7月中に神奈川県平塚市と埼玉県ふじみ野市に、8~9月にはさいたま市と入間市に相次いで出店する。いずれも幹線道路沿いの郊外型で、開業に合わせて新しい屋号の使用を始める。既存店でも改修時に順次切り替える。メニューや価格などは変更しない。

山田うどんは麺類以外に定食やサイドメニューも充実しているのが売りの一つだが、郊外型の店舗はトラック運転手など自動車で来店する男性の利用が多く「客層が偏りがちだった」(同社)。屋号に「食堂」を加え、店の外観や内装も一新して家族連れも来店しやすくする。

1962年に作った同社のシンボルマークにも変更を加える。への字形だった赤いかかしの口を反転して笑顔にさせ、来店客を歓迎する表情に。「食堂」の文字には箸やおわんのデザインも盛り込む。

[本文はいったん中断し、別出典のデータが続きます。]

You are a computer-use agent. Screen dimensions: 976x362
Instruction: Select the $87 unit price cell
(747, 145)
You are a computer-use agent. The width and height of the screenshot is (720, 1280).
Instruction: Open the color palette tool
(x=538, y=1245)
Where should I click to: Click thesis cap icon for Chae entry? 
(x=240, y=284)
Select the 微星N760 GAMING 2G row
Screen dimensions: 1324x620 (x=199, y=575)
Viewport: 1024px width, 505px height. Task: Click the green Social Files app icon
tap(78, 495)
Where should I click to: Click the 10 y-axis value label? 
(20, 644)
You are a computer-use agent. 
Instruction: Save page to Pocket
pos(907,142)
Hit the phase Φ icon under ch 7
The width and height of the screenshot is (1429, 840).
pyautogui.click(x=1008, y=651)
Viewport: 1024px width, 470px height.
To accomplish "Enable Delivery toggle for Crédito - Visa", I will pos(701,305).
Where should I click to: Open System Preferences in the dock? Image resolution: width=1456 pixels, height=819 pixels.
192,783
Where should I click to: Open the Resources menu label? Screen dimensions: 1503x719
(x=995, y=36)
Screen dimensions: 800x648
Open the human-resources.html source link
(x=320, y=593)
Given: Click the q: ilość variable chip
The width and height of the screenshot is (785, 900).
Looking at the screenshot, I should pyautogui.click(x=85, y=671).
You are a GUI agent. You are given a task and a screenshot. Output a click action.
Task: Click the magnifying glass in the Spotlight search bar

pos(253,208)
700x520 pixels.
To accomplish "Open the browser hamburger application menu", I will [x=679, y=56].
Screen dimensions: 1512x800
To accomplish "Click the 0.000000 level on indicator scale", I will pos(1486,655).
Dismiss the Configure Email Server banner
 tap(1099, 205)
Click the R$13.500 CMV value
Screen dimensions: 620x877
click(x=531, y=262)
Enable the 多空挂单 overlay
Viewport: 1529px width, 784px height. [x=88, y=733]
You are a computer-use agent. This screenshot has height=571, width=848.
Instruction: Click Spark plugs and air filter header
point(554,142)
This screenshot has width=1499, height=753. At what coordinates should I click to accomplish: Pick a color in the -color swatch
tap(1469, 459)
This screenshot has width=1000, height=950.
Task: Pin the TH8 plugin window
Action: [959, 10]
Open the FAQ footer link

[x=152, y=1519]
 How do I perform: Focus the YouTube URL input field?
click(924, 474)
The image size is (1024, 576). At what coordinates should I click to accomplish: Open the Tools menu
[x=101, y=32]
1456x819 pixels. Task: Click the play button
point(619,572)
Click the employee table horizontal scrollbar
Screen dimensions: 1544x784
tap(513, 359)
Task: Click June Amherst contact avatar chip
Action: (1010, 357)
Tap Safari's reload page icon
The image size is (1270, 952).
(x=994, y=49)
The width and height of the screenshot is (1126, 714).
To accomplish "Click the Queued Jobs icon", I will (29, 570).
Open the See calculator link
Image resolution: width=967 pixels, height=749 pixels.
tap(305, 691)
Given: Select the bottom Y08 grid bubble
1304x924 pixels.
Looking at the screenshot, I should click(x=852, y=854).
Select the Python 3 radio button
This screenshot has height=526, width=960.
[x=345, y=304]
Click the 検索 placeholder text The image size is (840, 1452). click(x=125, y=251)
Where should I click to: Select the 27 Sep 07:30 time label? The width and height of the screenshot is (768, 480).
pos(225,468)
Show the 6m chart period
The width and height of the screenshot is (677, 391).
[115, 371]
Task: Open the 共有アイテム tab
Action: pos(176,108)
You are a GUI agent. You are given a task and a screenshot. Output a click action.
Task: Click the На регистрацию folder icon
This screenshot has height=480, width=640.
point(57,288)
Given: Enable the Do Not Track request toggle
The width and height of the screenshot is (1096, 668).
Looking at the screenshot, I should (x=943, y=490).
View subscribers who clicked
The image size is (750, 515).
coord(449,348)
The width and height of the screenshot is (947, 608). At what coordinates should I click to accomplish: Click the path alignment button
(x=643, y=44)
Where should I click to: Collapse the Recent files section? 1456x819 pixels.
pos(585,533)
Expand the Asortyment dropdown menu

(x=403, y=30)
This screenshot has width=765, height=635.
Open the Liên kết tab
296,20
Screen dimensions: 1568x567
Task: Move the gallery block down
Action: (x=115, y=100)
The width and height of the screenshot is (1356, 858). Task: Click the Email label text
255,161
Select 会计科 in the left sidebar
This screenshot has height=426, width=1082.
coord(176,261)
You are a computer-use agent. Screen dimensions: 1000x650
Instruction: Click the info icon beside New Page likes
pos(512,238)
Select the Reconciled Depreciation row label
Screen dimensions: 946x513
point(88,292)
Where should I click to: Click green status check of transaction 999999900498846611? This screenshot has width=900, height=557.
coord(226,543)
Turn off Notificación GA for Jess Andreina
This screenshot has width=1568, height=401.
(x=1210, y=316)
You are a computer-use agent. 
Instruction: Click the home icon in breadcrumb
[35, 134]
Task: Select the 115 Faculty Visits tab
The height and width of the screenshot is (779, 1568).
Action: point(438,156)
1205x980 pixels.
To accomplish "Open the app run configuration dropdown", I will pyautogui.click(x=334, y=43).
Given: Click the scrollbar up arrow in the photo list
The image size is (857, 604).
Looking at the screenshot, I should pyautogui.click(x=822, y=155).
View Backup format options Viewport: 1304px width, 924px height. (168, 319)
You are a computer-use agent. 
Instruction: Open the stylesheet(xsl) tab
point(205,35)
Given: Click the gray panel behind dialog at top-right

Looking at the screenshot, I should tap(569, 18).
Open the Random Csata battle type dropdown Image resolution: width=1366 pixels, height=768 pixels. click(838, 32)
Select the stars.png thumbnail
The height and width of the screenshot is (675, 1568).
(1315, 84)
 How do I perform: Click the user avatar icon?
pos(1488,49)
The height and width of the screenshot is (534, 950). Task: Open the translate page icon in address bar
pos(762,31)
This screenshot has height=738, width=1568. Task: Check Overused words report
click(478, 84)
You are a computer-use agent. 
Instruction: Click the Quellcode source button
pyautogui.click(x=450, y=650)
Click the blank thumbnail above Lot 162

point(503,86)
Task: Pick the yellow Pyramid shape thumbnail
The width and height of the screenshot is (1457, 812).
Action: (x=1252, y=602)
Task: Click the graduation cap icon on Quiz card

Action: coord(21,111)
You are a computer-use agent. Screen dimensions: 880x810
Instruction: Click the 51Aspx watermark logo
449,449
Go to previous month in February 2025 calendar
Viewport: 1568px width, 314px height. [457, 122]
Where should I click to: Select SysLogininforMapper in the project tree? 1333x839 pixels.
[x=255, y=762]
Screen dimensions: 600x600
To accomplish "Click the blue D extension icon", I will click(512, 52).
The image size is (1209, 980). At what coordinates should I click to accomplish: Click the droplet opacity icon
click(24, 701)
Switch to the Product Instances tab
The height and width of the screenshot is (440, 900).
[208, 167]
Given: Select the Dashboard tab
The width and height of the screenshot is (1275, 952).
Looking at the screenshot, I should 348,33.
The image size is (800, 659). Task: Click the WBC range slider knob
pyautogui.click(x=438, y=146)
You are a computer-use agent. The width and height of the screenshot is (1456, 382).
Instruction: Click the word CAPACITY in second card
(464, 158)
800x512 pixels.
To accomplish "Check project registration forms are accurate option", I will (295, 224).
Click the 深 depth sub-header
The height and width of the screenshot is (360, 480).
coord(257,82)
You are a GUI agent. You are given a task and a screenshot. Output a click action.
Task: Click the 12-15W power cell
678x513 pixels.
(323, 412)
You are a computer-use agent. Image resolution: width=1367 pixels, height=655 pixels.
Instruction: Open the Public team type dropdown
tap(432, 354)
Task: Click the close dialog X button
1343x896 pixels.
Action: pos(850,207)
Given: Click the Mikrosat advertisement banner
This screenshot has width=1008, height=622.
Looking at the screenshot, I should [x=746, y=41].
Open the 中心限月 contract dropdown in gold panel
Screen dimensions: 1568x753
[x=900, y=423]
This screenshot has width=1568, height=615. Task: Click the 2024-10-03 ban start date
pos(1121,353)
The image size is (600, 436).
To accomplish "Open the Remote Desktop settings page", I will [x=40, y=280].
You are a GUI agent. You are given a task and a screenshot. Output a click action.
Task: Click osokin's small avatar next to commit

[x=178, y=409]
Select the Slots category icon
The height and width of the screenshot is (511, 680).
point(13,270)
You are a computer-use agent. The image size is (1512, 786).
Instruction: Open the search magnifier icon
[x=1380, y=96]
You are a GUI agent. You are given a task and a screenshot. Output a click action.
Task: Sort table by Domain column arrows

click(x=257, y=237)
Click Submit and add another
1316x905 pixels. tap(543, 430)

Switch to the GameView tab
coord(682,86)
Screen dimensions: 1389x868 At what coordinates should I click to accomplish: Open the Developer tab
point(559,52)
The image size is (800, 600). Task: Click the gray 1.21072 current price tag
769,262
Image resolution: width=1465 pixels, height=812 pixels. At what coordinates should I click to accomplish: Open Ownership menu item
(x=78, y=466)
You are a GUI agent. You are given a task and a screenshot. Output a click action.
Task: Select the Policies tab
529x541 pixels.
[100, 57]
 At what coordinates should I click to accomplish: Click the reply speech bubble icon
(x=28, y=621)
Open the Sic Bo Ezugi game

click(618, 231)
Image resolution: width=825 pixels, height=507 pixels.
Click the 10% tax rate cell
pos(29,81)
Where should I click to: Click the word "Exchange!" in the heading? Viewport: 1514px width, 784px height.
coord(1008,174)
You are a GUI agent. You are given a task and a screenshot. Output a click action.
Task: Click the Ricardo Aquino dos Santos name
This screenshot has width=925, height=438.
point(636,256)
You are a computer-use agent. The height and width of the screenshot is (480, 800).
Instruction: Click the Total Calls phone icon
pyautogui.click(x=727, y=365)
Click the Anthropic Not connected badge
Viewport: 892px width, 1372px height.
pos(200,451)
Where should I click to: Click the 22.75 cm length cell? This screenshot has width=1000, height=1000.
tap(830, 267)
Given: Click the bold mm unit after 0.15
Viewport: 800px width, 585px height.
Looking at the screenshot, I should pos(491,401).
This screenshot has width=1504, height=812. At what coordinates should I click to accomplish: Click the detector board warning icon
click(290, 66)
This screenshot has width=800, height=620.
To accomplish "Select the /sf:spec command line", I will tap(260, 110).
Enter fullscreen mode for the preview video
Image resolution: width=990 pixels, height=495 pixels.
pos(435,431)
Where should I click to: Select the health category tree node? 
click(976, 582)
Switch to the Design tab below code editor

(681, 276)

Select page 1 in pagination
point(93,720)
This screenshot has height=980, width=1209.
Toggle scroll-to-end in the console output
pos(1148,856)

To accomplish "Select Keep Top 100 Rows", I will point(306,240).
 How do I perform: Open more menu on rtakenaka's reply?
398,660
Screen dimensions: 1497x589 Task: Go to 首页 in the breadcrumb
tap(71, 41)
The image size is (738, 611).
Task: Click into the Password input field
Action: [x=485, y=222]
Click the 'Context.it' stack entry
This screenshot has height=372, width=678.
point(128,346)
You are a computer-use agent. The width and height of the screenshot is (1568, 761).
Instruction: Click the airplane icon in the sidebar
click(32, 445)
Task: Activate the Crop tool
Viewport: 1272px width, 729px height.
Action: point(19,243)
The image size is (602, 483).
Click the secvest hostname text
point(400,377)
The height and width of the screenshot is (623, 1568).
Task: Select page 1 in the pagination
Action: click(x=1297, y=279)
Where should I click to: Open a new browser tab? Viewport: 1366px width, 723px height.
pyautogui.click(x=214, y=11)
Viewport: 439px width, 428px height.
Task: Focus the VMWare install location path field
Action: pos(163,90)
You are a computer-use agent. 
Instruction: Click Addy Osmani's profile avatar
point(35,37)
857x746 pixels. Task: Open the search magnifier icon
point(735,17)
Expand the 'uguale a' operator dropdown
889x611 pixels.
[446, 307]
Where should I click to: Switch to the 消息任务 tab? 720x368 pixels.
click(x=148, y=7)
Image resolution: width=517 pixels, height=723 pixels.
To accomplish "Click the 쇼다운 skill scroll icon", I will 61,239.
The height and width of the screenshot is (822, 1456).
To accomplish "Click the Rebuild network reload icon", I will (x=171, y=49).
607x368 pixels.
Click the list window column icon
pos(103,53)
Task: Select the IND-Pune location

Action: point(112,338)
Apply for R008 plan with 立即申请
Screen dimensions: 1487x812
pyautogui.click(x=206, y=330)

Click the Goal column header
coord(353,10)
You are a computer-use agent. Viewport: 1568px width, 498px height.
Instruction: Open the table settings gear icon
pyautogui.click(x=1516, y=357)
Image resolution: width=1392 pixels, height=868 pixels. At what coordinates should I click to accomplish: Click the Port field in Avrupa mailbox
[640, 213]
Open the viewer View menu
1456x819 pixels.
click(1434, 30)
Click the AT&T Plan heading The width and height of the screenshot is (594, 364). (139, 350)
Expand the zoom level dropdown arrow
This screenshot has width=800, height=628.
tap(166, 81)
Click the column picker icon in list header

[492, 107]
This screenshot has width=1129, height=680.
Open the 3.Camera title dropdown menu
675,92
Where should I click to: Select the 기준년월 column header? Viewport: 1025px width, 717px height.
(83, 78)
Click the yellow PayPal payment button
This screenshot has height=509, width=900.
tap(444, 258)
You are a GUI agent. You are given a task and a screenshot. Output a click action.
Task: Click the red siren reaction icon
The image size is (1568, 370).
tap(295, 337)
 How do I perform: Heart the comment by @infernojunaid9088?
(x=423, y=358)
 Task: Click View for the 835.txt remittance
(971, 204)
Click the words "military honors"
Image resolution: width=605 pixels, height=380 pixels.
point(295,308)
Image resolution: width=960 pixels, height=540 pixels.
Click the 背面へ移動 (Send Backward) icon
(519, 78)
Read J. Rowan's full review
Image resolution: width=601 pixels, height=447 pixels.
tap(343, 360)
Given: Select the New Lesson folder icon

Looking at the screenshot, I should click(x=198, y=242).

郊外型の店舗は2009年に埼玉県越谷市に出店して以来、9年ぶりだ。リーマン・ショック後は郊外型の出店を抑え、都内のオフィスビルにテナント型の店舗を出したり、酒やつまみなどを提供する新業態の店舗を開業したりして新たな顧客層の開拓に力を入れてきた。

郊外型の既存店では経営改善や営業力強化に軸足を置いてきたが、収益増に向けた起爆剤として新規出店に踏み切る。物件が比較的見つけやすく、新たな屋号も浸透させやすいと判断したからだ。新店舗の客足を見極めつつ、今後の出店戦略を探る。